Biomass and Municipal Solid Waste (MSW) continue to be great feedstocks for conversion to fuels and chemicals through the use of gasification, followed by the Fischer Tropsch process.
However, three issues hamper further development in gasification technology. These issues are:
- Low operating pressure in the gasifier
- Oxygen supply
- FT products upgrading
Low Pressure Gasification
Low pressure gasification is the most commonly used gasifier for MSW. However, the low pressure gasification ultimately requires four (4) stages of compression. The first stage is required to get through the syngas cleanup section of the plant. Three (3) additional stages are required to get the syngas up to the operating pressure of the Fischer-Tropsch process. Furthermore, the MSW solids addition to a low pressure gasifier requires a double slide gate valve system to add solids to the gasifier in small batches. This valve will add the solids while at the same time sealing in the hot combustions gases.
An improvement to the system is made when the gasifier can be operated at higher pressures.

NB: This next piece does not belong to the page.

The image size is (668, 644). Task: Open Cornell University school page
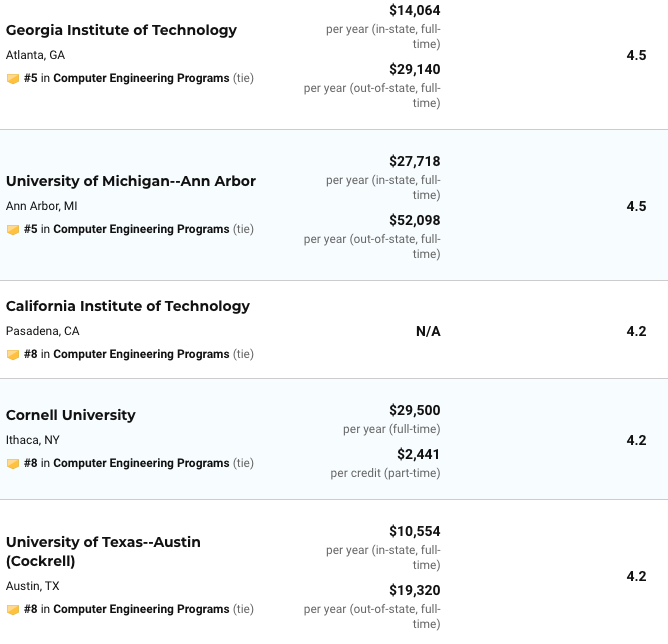click(x=71, y=415)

Use of a solids pump similar to one Rocketdyne has manufactured, will allow the gasifier to easily operate at 50 psig without sliding gate valves. See figure above. This elevated pressure provides a means to get through the gas cleanup system.
Source of Oxygen
The source of oxygen for gasification is typically an air separation unit (ASU) which adds additional installed costs to any gasification project. These can be purchased or leased from the major industrial gas producers.
As an alternative, water, which is 88.9 wt. % oxygen, can be used rather than pure oxygen. This saves the cost of the ASU. In addition, water is easily pumped up to an elevated gasifier operating pressure.
Products Produced from Syngas
The Fischer-Tropsch process produces broad range mixture of hydrocarbon liquids. Typically, the heaviest cut is a wax product, but it will require further upgrading to be a quality product. There are two (2) basic options for upgrading:
- Hydrocracking – the wax cut can be cracked with a typical hydrocracker unit, and then fractionally distilled. The cracking process will maximize the production of diesel fuel from the FT process.
- Hydrotreating – the wax can be hydrotreated to improve quality. This is followed by fractionating the wax into various commercial grades.
Both of these unit operations require extensive capital investment at the plant site, but are typically paid out based upon the increased product revenue. .
Rather than following the gasifier with an FT Process, a newer option is the production of aromatic chemicals such as benzene, toluene, xylenes and trimethyl benzenes from the syngas gas. This technology is proprietary to Epurga, Inc. of Benton, Louisiana. The syngas is reacted over a proprietary catalyst bed, with conditions set to maximize aromatics. These higher value chemicals can be used as octane enhancers and are considered green gasoline thus they are available for RINS credits. They can also be further refined into their individual components.
MSW is an abundant feedstock, but the traditional processes used for gasification have proven problematic. These problems can be addressed and the overall process economics improved with the following modifications.
- Operating the gasifier at higher operating pressure – Pressurized solid gasification lowers installed cost by eliminating at least one and possibly two stages of gas compression.
- Using water as a source of oxygen – The use of water as a source for oxygen, rather than pure oxygen eliminates the requirement for an ASU which in turn lowers installed cost.
- Product improvement – Upgrading the FT products will increase the capital cost but will provide a payout from improved product yield and quality. A different technology such as the Epurga Process instead of Fischer-Tropsch can provide additional income by producing high priced aromatic compounds.